それから4年がたった平成11年秋の入れ替え戦は、投手事情は多少前回と異なっていた。 小池大治(当時3年生)という絶対的なエースはいるもののその小池がリーグ戦であまり調子が よくないとのこと。加えて2番手以降に投手の人数は多くいるものの、 いずれも経験がやや足りないという事情があったと思う。その点で平成7年秋 と多少事情が違うと思うのだが、入れ替え戦第1戦を、高千穂はエースの小池で落とした。 しかし窮地に立たされた第2戦、先発した古屋亮(当時2年生)の好投と打線の援護で大勝 (8回コールド)。そしてやはり1週空いた第3戦を迎えた。ここで先発に 小池を持ってくるか古屋を持ってくるかの選択は難しかったことと思う。 やはり小池はエース、エースを先発させずに負けてしまっては悔いが残る。 しかしこのシーズンにあまり調子がよくなかった小池、この最も大事な入れ替え戦第3戦で、 投げさせてみたらやっぱり調子が悪かったです、ではすまされない。 そして第2戦で相手打線をうまく抑えた古屋の好投も捨て難い。 結局島谷監督は古屋を先発に指名。6回に1点を先制されてなお2死1.3塁と危機が続いた ところで小池に継投し、7回に打線が挙げた2点を小池が守って高千穂は 1部残留を勝ち取った。古屋に白星がつかなかったが、古屋の先発起用は成功と 見ていいだろう。

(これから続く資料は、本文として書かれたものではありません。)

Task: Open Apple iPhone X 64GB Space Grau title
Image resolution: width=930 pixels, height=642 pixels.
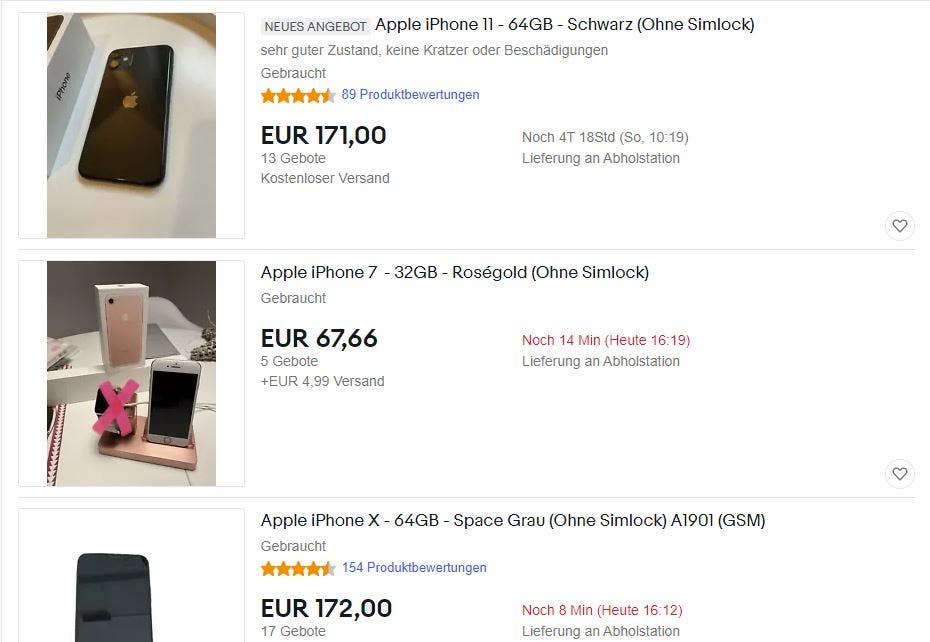Action: [x=513, y=521]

平成11年秋の第3戦、最終的にどういう理由でこの投手起用になったかは、 筆者はわからない(まあ、島谷監督に聞けばわかるのだろうが)。単に古屋が 第2戦で好投したからということだけかもしれないし、継投までを考えた場合に 小池がベンチに控えていた方がいいということも考えていたかもしれない。 しかし、、、島谷監督が認めるかどうかはわからないが、 平成7年秋の志賀の2連勝が、少なからず監督の頭の片隅にあったのでは ないかと思えてならない。「相手に勝った投手を先発させる」、偶然にせよ 意図があったにせよ、4年前と同じ方法をとった高千穂は、4年前と同じ形で 1部残留を勝ち取った。

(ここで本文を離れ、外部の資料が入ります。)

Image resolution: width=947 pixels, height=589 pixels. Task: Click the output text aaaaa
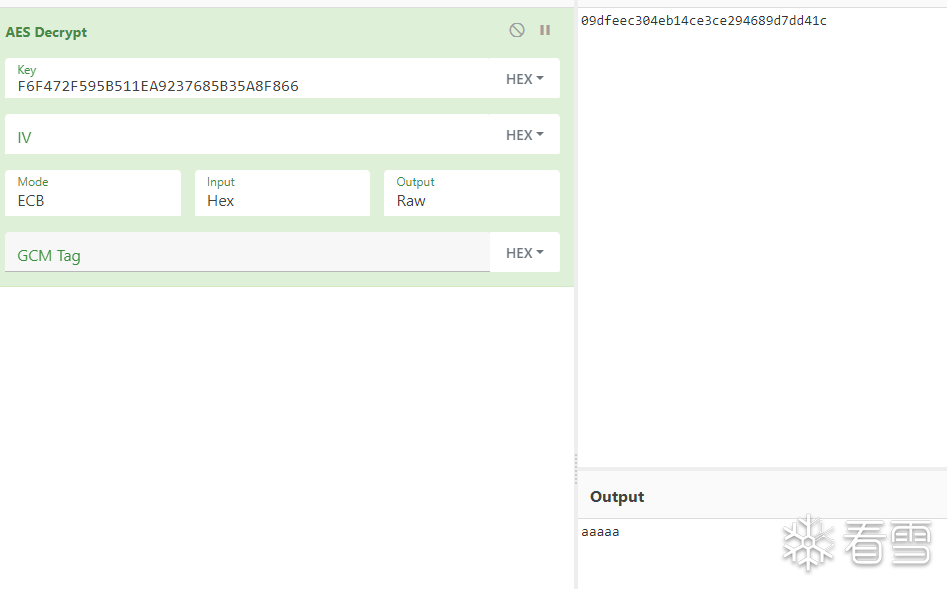coord(600,532)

他方、この平成11年秋の入れ替え戦で高千穂の前に敗れ去って1部昇格を果たせなかった 工学院だが、こちらはこちらでまた筆者にとって興味深い現象があった。 平成7年春後の入れ替え戦で1部昇格を果たしながら平成9年春後の入れ替え戦で 2部転落を味わい、以後2部で優勝争いに1度もからまなかったのに、平成11年秋 のシーズンにいきなりの優勝を果たしたわけである。その原因というか、優勝を 果たすまでの過程についての筆者の考えは他のページ (→こちら)に書いているので詳細は省くが、 簡単に書くと次のような考えである。 このシーズンを前に、工学院というチームは前に成功した(1部昇格を果たし、 1部でもまあまあ活躍した)平成7・8年ごろのチームがやっていた野球の形を 追い求めたのではないか、というのが筆者なりの見解である。リーグ戦で、 また入れ替え戦で工学院の試合を見たときに、その強さはもちろんだが 目指す野球の形、目指すチームの形というものがずいぶん3〜4年前のチームに 似てきたことに筆者は驚いたものである。2部転落後しばらく低迷が続いた 工学院は、やはり偶然によるものか意図を持ってやったことか、はっきりとはわからないが、 以前の成功例と似た形を実践したことで成功を収めた。
今回の2件の例が、意識された事例ベース推論か無意識の事例ベース推論か、 あるいはまったくの偶然なのか、本当のところはわからない。筆者個人としては まったくの偶然ではなく、当事者たちの頭の片隅に過去の事例、過去の経験が ひっかかっていたと思っているのだが、そうだったとして、いとも簡単に それをやってしまう人間の知能はやっぱりすごいのだ。研究者が苦労して、 あれこれ試行錯誤してコンピュータに知能を持たせても、人間が何気なく 行う問題解決の方が優れている。今回の2件の例だって事例ベース推論として コンピュータにやらせようと思ったらけっこう大変である。まして推論を 行ったとして成功につながる解決策が出るかどうかもまた、難しいところである。 それではコンピュータはいつまでたっても人間の知能を超える知能を身につけ られないのだろうか。ちょっとだけその分野の研究をかじった筆者としては 「No」の答えを期待したい。人間の知能はすばらしく、コンピュータにプログラム を与えるのも人間なのである(コンピュータがコンピュータにプログラムを 与えることもありえるが)。人間自身が自分の脳を完全に解析できれば コンピュータに人間と同等の知能を与えることが可能になる。すばらしい知能を 持った人間が、その知能をもってして自らを解析する方法や道具を作り出す ことができればいいわけだ。ただ、本当に人間がコンピュータに取って代わられる ことを恐れて人工知能研究に反対向きの意見を持つ人たちもいると言う。 それもまた人間らしさか。「人間らしさ」のコンピュータによる実現、 そこまでできるとすごいだろうな。筆者が生きている間にはぜひ見てみたいが どうなることか・・・。人工知能研究の明るい未来を期待したい。